*TREŚĆ ZADANIA*
Zmień słowo „summary” na „overview” w wierszach od tego, który zawiera „This screenshot has height=635, width=1017.”, aż do tego, który zawiera „285x156 pixels. tap(219, 20)”, łącznie z obydwoma. Podaj ponownie tylko te wiersze, a całą resztę pozostaw bez zmian.

*DOSTARCZONY MATERIAŁ*
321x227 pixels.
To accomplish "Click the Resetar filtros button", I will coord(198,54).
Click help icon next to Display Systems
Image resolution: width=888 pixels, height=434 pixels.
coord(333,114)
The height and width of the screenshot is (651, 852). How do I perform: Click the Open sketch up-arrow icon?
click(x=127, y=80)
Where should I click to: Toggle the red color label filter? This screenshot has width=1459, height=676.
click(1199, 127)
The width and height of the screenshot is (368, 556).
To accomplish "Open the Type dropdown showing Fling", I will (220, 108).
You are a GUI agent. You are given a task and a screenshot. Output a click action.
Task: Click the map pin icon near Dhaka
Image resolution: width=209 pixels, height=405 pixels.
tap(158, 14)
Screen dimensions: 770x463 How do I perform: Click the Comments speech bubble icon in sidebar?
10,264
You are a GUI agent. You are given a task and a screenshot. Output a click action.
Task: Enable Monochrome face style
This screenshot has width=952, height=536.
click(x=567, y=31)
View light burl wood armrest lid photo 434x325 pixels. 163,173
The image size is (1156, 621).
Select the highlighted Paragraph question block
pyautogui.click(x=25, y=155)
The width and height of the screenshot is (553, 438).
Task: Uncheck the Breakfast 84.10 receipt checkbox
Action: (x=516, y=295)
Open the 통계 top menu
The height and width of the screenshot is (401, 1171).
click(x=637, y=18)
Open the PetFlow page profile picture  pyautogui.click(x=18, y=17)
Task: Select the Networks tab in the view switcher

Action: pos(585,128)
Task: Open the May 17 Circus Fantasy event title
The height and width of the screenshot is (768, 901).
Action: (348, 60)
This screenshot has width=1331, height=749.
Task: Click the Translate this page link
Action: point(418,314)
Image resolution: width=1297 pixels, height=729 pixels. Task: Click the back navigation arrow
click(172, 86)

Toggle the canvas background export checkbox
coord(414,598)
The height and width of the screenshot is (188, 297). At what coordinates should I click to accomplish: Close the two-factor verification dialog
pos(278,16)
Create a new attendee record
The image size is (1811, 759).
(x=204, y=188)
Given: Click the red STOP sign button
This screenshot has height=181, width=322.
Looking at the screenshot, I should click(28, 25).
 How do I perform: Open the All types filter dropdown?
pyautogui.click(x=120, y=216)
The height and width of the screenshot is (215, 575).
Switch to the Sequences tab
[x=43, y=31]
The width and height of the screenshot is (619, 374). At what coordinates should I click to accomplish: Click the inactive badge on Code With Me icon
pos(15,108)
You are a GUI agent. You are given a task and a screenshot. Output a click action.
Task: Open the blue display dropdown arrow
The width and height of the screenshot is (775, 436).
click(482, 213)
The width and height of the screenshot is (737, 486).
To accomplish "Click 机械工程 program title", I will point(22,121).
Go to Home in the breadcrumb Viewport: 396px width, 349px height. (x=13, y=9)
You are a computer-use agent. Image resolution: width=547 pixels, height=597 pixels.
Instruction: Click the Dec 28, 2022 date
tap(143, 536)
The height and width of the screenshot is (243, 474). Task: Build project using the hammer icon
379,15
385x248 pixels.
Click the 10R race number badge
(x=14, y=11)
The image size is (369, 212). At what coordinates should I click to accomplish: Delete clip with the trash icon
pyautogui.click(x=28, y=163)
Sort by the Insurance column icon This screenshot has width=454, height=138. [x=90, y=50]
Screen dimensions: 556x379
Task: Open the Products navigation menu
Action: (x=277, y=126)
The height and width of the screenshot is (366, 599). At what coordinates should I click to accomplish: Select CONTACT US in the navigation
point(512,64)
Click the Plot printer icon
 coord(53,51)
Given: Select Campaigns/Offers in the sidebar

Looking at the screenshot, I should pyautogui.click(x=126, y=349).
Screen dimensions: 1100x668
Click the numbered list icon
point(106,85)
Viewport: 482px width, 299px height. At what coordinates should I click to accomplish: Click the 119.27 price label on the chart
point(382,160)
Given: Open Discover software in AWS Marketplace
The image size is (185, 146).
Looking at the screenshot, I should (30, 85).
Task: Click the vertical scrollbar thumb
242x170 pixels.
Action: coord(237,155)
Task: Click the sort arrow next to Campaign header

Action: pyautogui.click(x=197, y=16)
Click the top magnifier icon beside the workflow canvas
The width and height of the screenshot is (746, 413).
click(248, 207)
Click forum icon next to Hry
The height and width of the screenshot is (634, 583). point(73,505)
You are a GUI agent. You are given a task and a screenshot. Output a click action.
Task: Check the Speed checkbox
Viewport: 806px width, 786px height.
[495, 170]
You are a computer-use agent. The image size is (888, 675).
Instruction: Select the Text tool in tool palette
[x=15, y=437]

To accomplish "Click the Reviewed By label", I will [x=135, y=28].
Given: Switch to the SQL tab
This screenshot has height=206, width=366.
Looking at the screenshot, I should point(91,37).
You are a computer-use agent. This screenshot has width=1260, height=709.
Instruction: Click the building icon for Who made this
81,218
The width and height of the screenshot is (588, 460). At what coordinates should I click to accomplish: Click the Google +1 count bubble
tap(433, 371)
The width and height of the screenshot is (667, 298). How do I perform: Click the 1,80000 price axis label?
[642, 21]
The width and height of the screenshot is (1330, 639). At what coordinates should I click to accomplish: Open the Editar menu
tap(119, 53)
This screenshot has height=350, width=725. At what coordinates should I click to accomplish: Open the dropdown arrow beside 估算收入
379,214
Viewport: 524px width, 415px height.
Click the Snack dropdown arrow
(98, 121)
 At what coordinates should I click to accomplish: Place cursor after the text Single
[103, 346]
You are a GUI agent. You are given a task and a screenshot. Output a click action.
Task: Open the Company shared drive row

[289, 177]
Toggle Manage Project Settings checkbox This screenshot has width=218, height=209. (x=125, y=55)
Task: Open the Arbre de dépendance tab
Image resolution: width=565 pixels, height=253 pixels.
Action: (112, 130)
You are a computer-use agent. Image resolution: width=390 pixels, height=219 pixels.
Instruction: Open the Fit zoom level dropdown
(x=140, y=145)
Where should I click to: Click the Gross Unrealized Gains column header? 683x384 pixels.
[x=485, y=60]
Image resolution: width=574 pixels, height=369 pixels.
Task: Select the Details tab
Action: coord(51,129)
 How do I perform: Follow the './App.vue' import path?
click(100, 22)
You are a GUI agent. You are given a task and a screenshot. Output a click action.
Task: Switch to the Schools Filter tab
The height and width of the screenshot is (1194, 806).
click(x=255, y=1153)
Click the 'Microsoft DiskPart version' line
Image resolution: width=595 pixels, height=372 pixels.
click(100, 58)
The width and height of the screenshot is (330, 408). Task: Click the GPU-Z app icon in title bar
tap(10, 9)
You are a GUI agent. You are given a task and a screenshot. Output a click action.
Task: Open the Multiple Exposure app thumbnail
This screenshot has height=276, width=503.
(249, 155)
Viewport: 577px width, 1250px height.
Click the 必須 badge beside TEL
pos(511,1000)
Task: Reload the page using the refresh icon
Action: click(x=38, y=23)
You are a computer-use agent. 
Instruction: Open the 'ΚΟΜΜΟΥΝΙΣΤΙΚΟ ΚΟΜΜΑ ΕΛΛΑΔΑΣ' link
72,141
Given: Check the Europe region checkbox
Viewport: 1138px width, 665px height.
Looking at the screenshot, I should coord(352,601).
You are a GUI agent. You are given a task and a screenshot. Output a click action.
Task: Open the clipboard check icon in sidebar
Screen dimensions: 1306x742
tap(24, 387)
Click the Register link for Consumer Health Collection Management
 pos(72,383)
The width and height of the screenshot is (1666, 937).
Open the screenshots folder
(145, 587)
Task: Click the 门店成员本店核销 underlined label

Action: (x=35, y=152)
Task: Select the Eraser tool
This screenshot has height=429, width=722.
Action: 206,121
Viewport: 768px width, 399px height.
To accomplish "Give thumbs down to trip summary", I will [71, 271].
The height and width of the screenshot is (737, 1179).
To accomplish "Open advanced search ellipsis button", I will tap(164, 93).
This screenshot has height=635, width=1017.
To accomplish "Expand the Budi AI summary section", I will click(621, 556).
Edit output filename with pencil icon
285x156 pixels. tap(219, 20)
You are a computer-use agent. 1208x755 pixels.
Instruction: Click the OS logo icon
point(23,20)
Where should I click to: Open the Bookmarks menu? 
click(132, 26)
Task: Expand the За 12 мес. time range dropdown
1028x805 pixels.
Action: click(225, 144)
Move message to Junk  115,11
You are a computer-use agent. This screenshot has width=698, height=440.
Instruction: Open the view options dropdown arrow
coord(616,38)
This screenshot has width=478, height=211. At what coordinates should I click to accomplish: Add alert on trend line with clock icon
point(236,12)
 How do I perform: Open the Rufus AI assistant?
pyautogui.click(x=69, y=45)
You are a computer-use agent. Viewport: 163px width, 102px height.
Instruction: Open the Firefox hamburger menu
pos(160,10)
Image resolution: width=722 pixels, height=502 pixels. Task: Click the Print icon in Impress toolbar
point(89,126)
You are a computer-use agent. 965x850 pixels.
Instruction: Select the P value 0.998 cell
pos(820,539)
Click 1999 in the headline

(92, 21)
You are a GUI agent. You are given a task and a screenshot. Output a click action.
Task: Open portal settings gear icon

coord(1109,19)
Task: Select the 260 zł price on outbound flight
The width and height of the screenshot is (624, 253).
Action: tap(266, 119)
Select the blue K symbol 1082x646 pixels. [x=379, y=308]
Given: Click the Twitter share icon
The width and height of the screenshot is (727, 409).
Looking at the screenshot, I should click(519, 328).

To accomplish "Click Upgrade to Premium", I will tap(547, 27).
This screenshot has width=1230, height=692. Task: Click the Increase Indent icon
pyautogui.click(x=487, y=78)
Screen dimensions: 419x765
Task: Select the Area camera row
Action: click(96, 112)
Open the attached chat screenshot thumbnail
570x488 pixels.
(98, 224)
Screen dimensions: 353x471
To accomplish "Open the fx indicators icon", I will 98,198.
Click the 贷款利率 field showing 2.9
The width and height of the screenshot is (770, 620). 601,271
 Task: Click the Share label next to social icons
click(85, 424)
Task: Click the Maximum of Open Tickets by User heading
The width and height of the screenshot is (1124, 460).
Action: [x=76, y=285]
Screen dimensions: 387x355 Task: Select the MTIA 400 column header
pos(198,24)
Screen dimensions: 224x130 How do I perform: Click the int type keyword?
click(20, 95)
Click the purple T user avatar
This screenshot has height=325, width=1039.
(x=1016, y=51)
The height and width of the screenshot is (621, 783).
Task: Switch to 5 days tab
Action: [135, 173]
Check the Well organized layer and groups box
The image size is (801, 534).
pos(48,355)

*WYNIK ZADANIA*
This screenshot has height=635, width=1017.
To accomplish "Expand the Budi AI overview section", I will click(621, 556).
Edit output filename with pencil icon
285x156 pixels. tap(219, 20)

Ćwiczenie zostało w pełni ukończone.